Nella foto Armando Coppola
Nella foto Armando Coppola

«Il sindaco de Magistris fin dal primo momento ha fatto una campagna serrata contro l’introduzione del Jobs Act. Lo scorso maggio il consiglio comunale ha addirittura deliberato l’adesione ai referendum abrogativi sul provvedimento del Governo. Adesso apprendiamo che lo stesso Comune utilizzerà fondi provenienti dalla Regione per creare una graduatoria con la quale assumere di volta in volta lavoratori da pagare tramite il sistema dei voucher.
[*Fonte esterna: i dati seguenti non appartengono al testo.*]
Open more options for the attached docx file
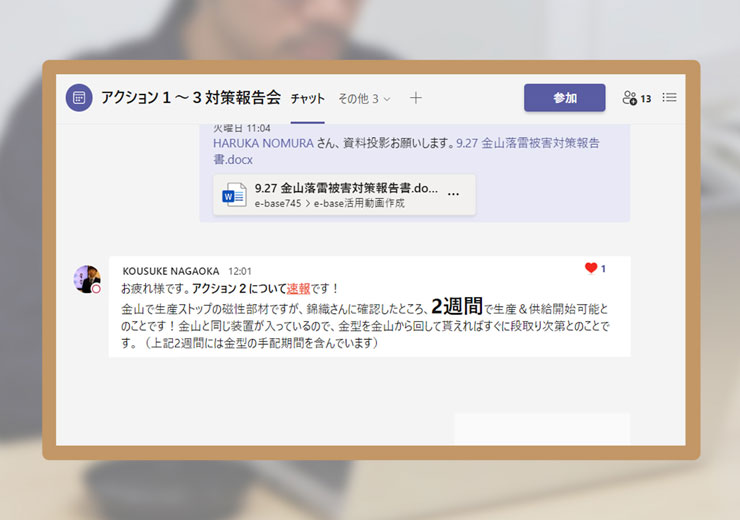Image resolution: width=740 pixels, height=520 pixels. pos(453,194)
Questo la dice lunga sull’attitudine di questo sindaco che non fa altro che mettere in pratica il vecchio gioco di lanciare il sasso e nascondere la mano». Così Armando Coppola, presidente dell’associazione Napoli in Sinergia, che ha duramente criticato la decisione del Comune di Napoli di istituire un bando che prevede l’assunzione di lavoratori che saranno retribuiti con voucher dal valore di 10 euro lordi – 7,50 netti – e che rappresentano una netta contraddizione alla presa di posizione del sindaco de Magistris che ha più volte stigmatizzato la precarizzazione del mondo del lavoro. «Il Comune di Napoli – continua ancora Armando Coppola – tra partecipate e controllate ha circa 10.000 dipendenti. È assurdo che, a fronte di questa enorme forza lavoro poco e male utilizzata, si debba pensare di assumere altri lavoratori. I contribuenti pagano tasse elevatissime per servizi scadenti – attacca il numero uno di Napoli in Sinergia – si pensi piuttosto a rendere efficienti quelli che non sono altro che dei carrozzoni elettorali. Probabilmente – spiega Coppola – la decisione di ricorrere al sistema dei voucher è figlia della volontà di favorire i soliti amici e di creare un sistema clientelare da sfruttare per fini elettorali al momento opportuno. Nei fatti – conclude il presidente di Napoli in Sinergia – i cittadini assistono alle manovre di un sindaco che da un lato inneggia al comunismo e allo zapatismo e dall’altro contribuisce a precarizzare ancora di più il mercato del lavoro».